The Trump administration has been openly hostile to climate science, pulling out of the Paris Agreement to cut greenhouse gases, cutting funding for climate research, scrubbing the term climate change from federal websites. Well, now NPR science reporter Rebecca Hersher is finding that some scientists are avoiding the word climate, and she's here to tell us more. Hey there, Becky.

REBECCA HERSHER, BYLINE: Hey.

GREENE: So what are you finding? What's going on here?

HERSHER: Well, scientists are avoiding the term climate change.

GREENE: Like, they're not using it in research papers or anywhere?

HERSHER: Well, they're not using it in grant proposals and summaries. So the number of National Science Foundation grants with that phrase, climate change, is down 40 percent this year. Some people are using alternative terms that aren't so politicized. Some people may be avoiding the subject altogether. Like, you're a scientist, you study climate change in groundwater. Maybe a couple of years ago, you applied for federal money. You called that grant proposal "Climate Change Effects On Aquifer Stability." Well, maybe now you call that "Environmental Change And Groundwater Trends."

GREENE: So why are they doing this? Are they hoping they have a better chance of getting funding from the Trump administration if they don't use this term?

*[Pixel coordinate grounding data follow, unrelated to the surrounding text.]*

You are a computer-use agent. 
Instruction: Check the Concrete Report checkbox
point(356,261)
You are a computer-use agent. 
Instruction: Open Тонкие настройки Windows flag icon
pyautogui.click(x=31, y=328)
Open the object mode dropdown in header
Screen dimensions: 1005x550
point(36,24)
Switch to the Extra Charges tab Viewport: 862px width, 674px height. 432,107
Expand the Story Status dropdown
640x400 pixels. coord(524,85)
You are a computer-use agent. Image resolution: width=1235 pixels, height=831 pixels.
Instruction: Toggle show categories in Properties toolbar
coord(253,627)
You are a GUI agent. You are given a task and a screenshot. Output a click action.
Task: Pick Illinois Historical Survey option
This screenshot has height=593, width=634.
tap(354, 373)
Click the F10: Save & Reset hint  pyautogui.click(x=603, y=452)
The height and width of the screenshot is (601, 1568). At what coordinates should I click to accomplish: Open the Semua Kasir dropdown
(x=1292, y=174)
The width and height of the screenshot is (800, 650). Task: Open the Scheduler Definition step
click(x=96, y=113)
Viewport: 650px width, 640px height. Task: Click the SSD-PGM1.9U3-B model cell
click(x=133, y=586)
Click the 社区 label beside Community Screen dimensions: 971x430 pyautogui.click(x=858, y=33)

HERSHER: Exactly. And in some cases, program managers may actually be encouraging scientists to do this. So these are the people at the National Science Foundation who interface with scientists. Those people may be trying to protect climate research the same way scientists are. So if an original proposal for funding may be still all about climate change, maybe the public summary that goes on the NSF website talks about extreme weather instead. And actually, not everyone thinks that that's a bad thing. Here's climate scientist Michael Dietze from Boston University.

MICHAEL DIETZE: Everyone I've talked to at NSF is committed to making sure climate science keeps getting done, but at the same time not turning yourself into a target unnecessarily.

HERSHER: You can call that self-preservation, you can call it self-censorship, but it all goes back to fear.

GREENE: And the NSF, we should say, gives a lot of these grants, and they are an arm of the government, right?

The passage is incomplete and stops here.